The day was a great success. More than that, Thomas Cook had arranged his first excursion.
During the next three summers he arranged a succession of trips between Leicester, Nottingham, Derby and Birmingham on behalf of local temperance societies and Sunday schools.
In the summer of 1845, he organised a long haul trip to Liverpool. Not content with simply providing tickets, he also published a handbook of the journey and the holiday brochure was born.
By the end of 1850, having already visited Wales, Scotland and Ireland, Cook began to think bigger.
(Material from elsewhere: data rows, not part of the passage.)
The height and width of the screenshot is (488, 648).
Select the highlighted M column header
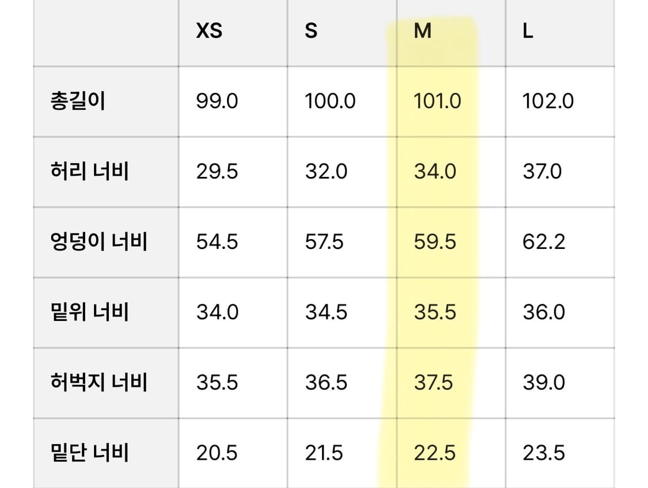(x=423, y=31)
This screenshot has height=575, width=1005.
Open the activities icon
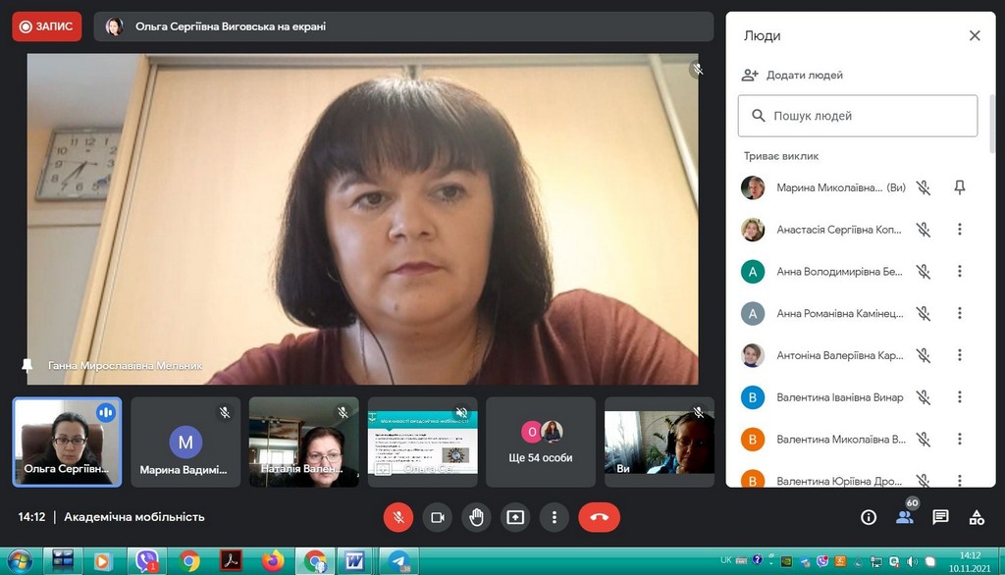[x=977, y=517]
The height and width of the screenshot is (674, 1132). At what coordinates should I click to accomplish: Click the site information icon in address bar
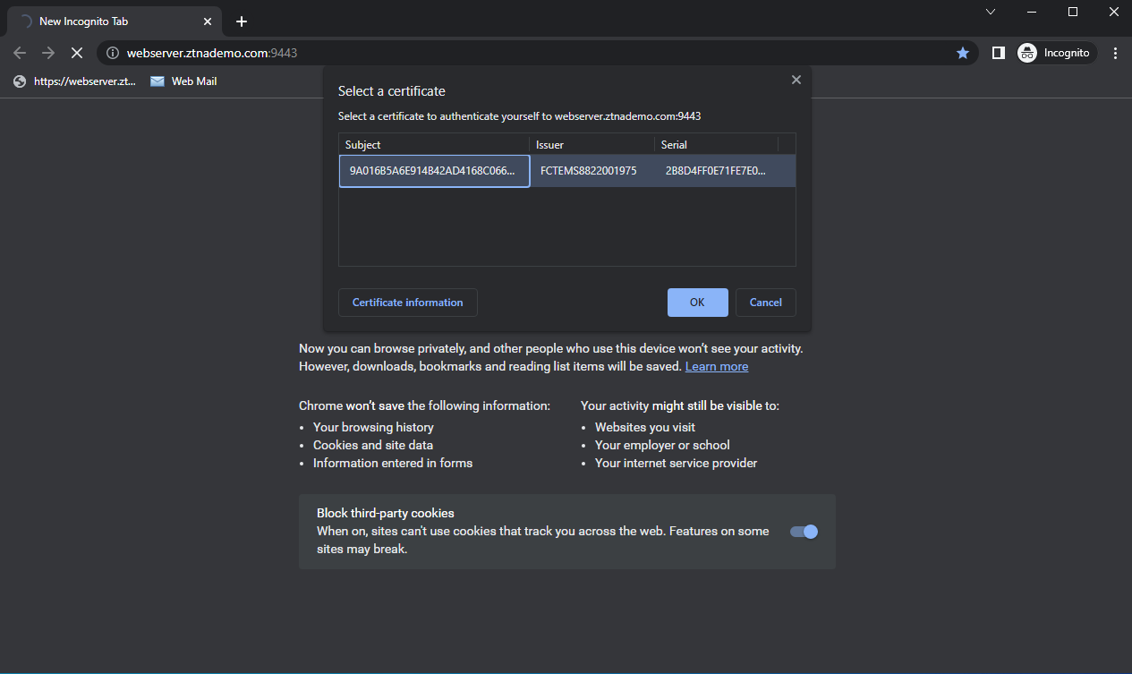113,53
Five years later, he escorted his first tourists to Europe.
He negotiated with innkeepers to provide rooms and meals, and launched a hotel coupon which travellers could use to pay for hotel accommodation and meals instead of using money.
Another innovation was his circular note, a forerunner of the travellers’ cheque, which enabled tourists to obtain local currency in exchange for a paper note issued by Thomas Cook.
There followed trips to North America, steamship cruises up the Nile and, in September 1872 an eight-month tour of the world.
While he was travelling round the world, his son, John Mason Cook, set about expanding the company internationally, squeezing in the relief expedition up the Nile to rescue General Gordon from Khartoum.
The company was incorporated as Thos Cook & Son Ltd in 1924, and by the 1950s had become the largest and most successful holiday company in the world.
These days Thomas Cook is the best-known name in travel, with a wide range of brands including Cruise Thomas Cook, the No 1 cruise retailer in the UK.
With a choice of more than 30 cruise lines – including all the big names from P&O to Princess and Cunard to Royal Caribbean – and thousands of exclusive offers, it’s a far cry from those early Nile cruises.
But Baptist preacher Thomas Cook would have recognised the hallmarks – value for money, unrivalled expertise and itineraries to suit every tourist’s taste.